In [1]:
from docking_benchmark.data.results import OptimizedMolecules



# Optimized Molecules

`OptimizedMolecules` is an immutable wrapper around pandas' DataFrame serving as a container for experiment results. It also provides some commonly used statistics and methods for serialization. To create its instance `OptimizedMolecules.Builder` should be used. We will go through an example of creating `OptimizedMolecules` using builder and show how to use its methods.

In [2]:
builder = OptimizedMolecules.Builder()

New molecules can be stored in the container using the `append` method. First parameter is SMILES of the molecule and the remaining keywords are features of the molecule to be stored. The method will return True if molecule is successfully appended.

In [3]:
builder.append('C', docking_score=-7.2, gauss=23)
builder.append('Cl', docking_score=-2.3, gauss=123)

True

Molecules appended to builder must be unique. If you try to add a molecule already present in the builder it **will not override the existing entry** -- which means that entries in builder are, and must be unique.

In [4]:
# Molecule already in the builder
builder.append('C')

False

If you want to add features with name that are not legal Python keyword argument names, you can use kwargs unpacking.

In [5]:
properties = { '1-illegal-keyword': 1, 'docking_score': -5.2, 'gauss': 356, 'another_feature': [1, 2, 3] }
builder.append('N', **properties)

True

As you can see, it is not required for each molecule to have the same set of properties, however some of the metrics may not be possible to calculate if NaN entries are present. Also the features may be of any type that fits in pandas' DataFrame.

You can check how many molecules are stored in builder by retrieving its `size` property

In [6]:
builder.size

3

You may also store number of valid samples to `total_samples` property. If `total_samples` is bigger than 0, proportion of valid samples will be automatically calculated when `OptimizedMolecules` is built.

In [7]:
builder.total_samples = 2

When you are finished with generating molecules, you can build `OptimizedMolecules` using its `build` method. Afterwards you can retrieve all the data you saved in pandas' DataFrame through `molecules` property.

In [8]:
result = builder.build()
result.molecules

Unnamed: 0,docking_score,gauss,1-illegal-keyword,another_feature
C,-7.2,23,,
Cl,-2.3,123,,
N,-5.2,356,1.0,"[1, 2, 3]"


We will go through the metrics available in `OptimizedMolecules`. The first one is root mean squared error calculated between columns of the dataframe.

In [9]:
result.rmse('docking_score', 'gauss')

221.41783276571618

This metric will not be calculated if compared columns contain NaNs.

In [10]:
try:
    result.rmse('docking_score', '1-illegal-keyword')
except ValueError as e:
    print(e)

Selected columns contain NaNs


The second is internal diversity, defined as mean of Tanimoto diversity values calculated pairwise between all molecules

In [11]:
result.internal_diversity()

1.0

We can retrieve first $n$ results, sorted by given column.

In [12]:
result.get_first_n(2, by_column='docking_score')

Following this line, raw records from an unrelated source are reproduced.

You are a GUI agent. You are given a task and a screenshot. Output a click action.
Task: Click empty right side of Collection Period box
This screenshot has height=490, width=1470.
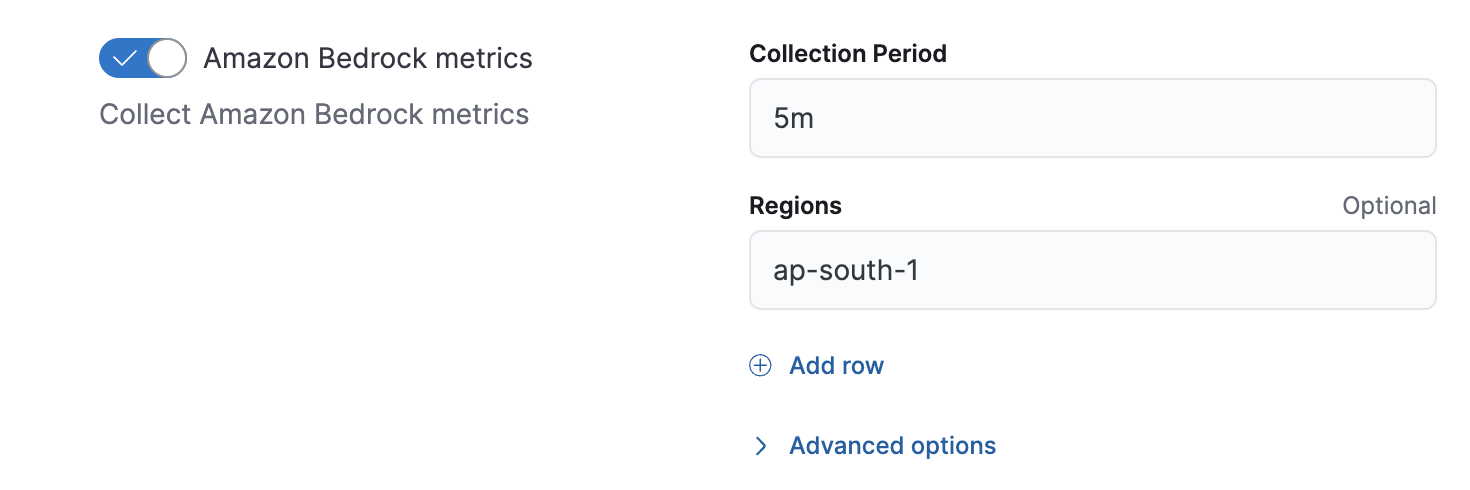1300,118
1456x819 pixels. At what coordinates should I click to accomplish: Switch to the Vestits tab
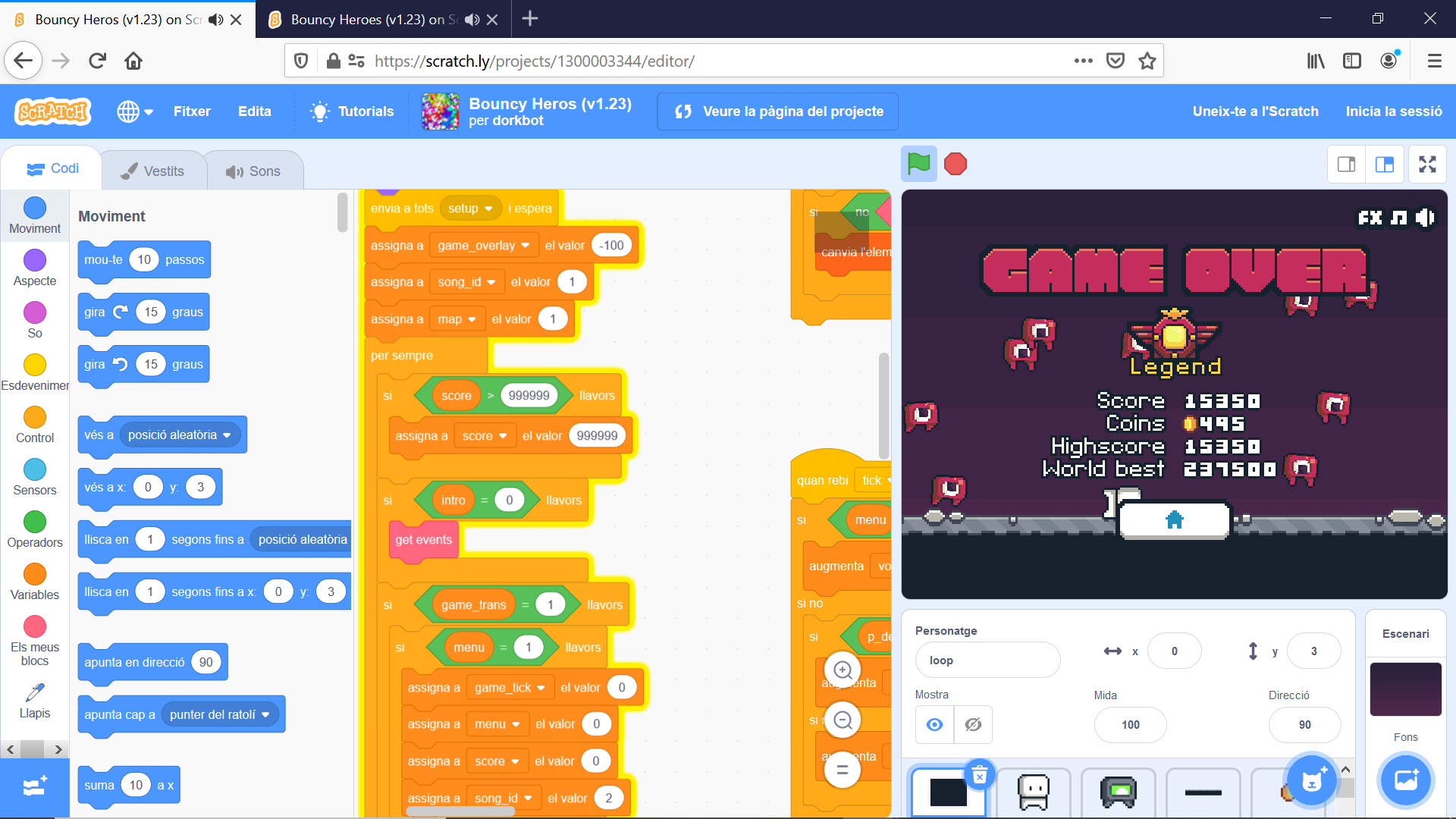[x=154, y=170]
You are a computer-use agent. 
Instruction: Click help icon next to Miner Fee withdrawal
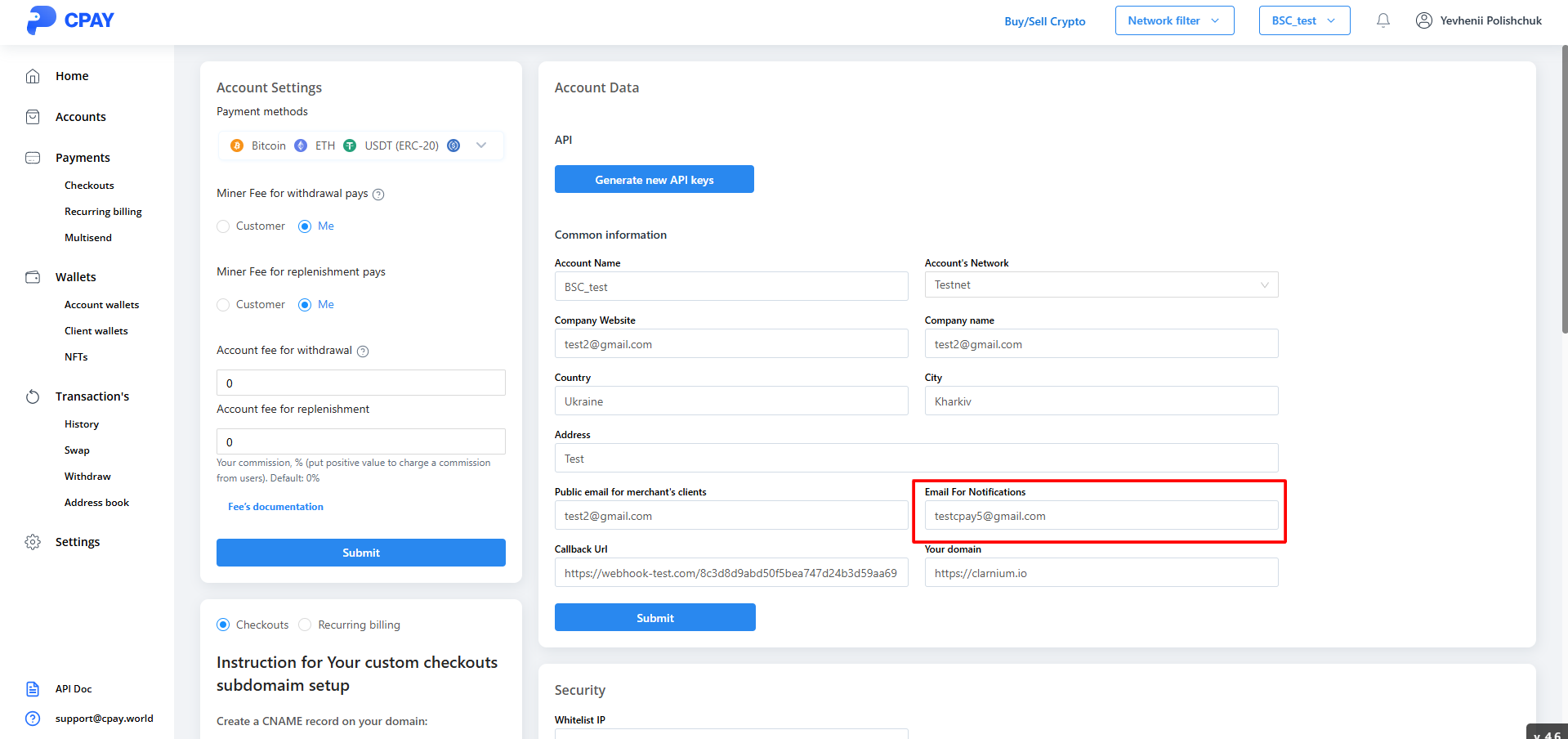tap(378, 195)
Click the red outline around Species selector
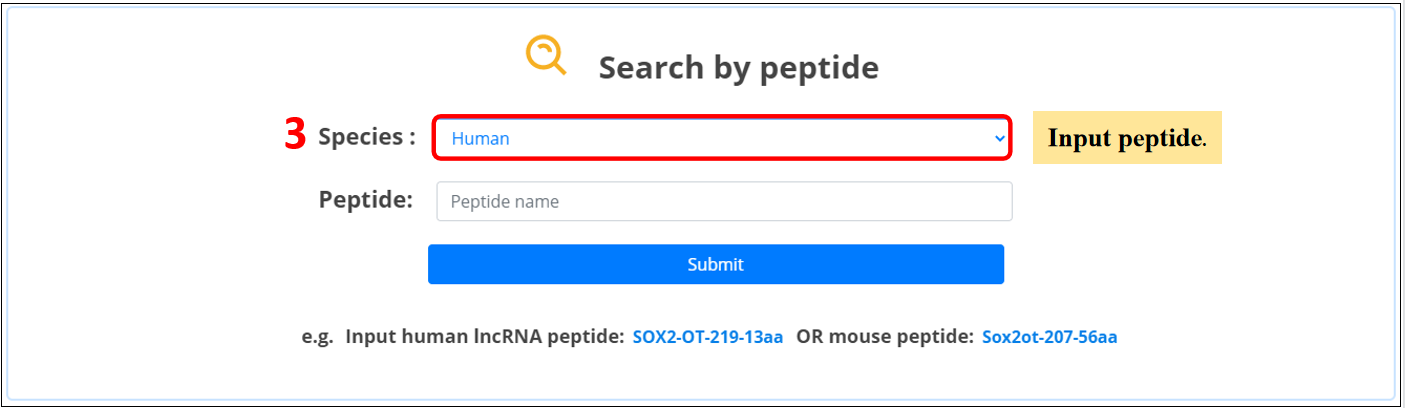The image size is (1405, 408). 720,118
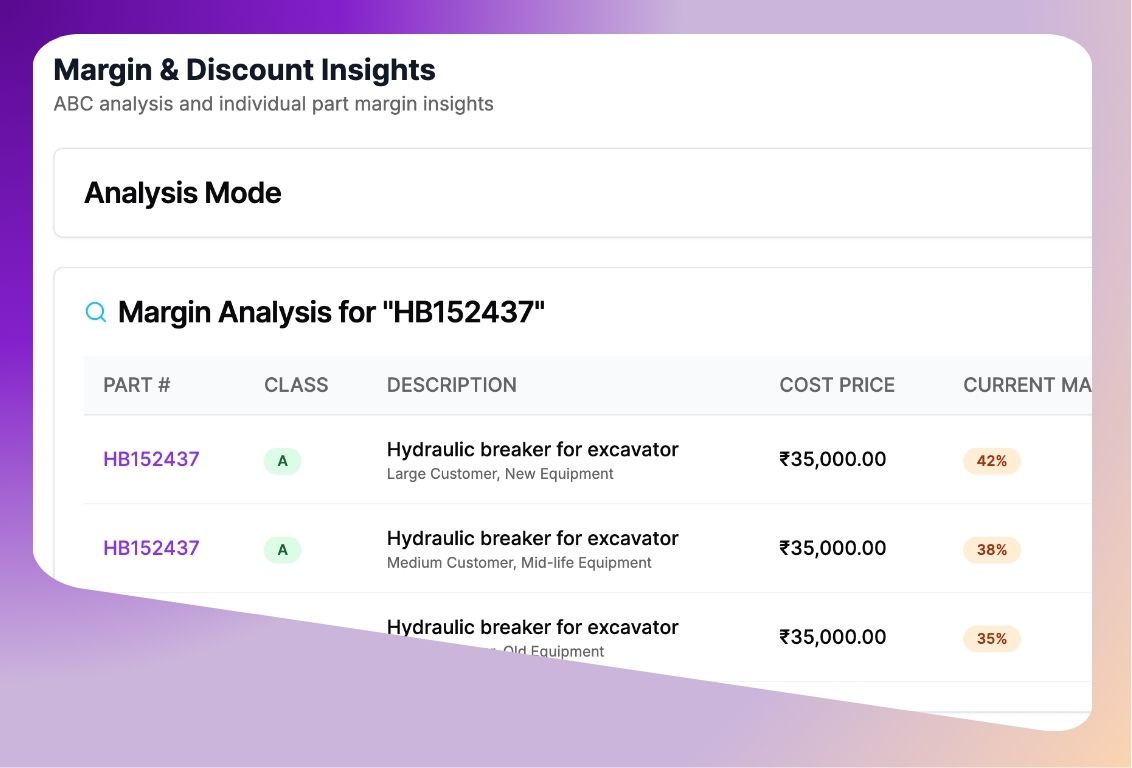This screenshot has width=1132, height=768.
Task: Click the search magnifier icon beside Margin Analysis
Action: tap(96, 313)
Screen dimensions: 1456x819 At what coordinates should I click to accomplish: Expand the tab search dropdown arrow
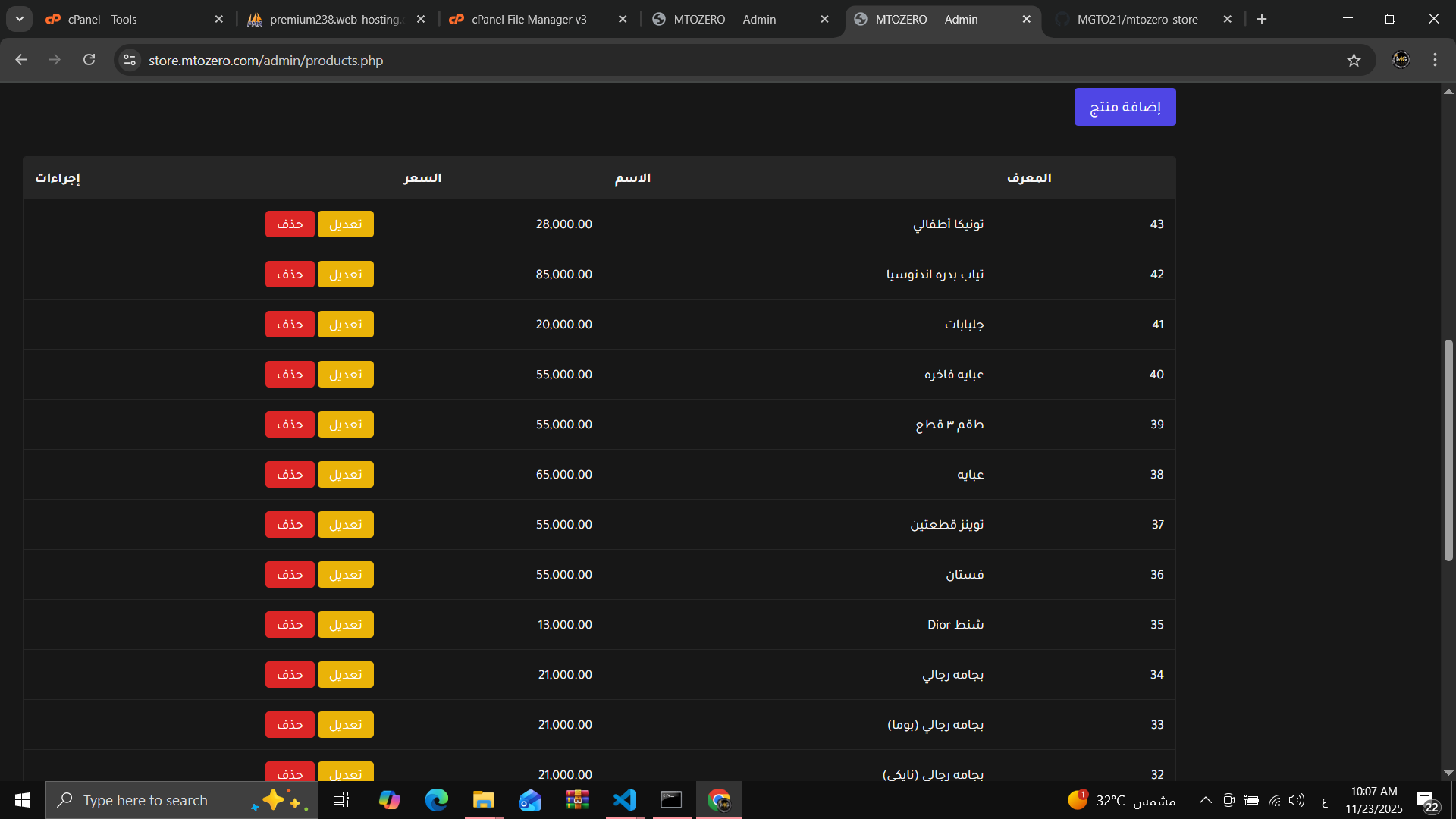[20, 19]
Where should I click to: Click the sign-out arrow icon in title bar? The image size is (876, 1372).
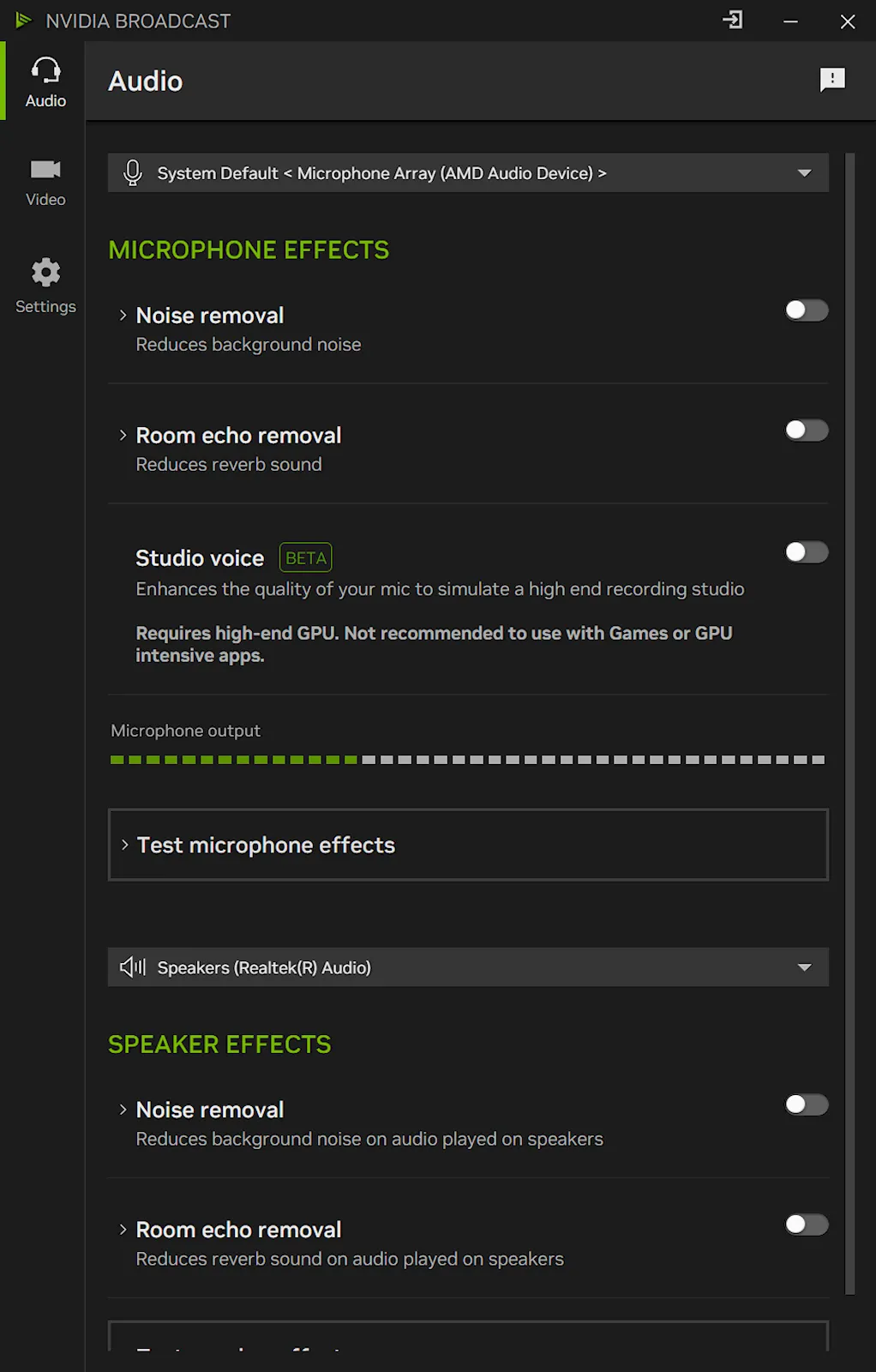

Unnamed: 0,docking_score,gauss,1-illegal-keyword,another_feature
C,-7.2,23,,
N,-5.2,356,1.0,"[1, 2, 3]"


By default, ascending sorting is used. You may change it by setting `sort_ascending` keyword argument to False.

Similiar method to `get_first_n` is `get_first_fraction`, but -- as the name says -- it returns a fraction of top results rather than concrete number.

In [13]:
result.get_first_fraction(0.2, by_column='docking_score')

Unnamed: 0,docking_score,gauss,1-illegal-keyword,another_feature
C,-7.2,23,,


You may also find most similar molecule according to Tanimoto similarity from provided SMILES dataset.

In [14]:
result.most_similar_tanimoto(['F', 'Cl'])

Unnamed: 0,tanimoto_similarity,most_similar_smiles
C,0.0,F
Cl,1.0,Cl
N,0.0,F


Finally, you can use `save` method to pickle your results and afterwards use static method `OptimizedMolecules.load` to load it. If you prefer you may use `to_csv` method instead of binary representation.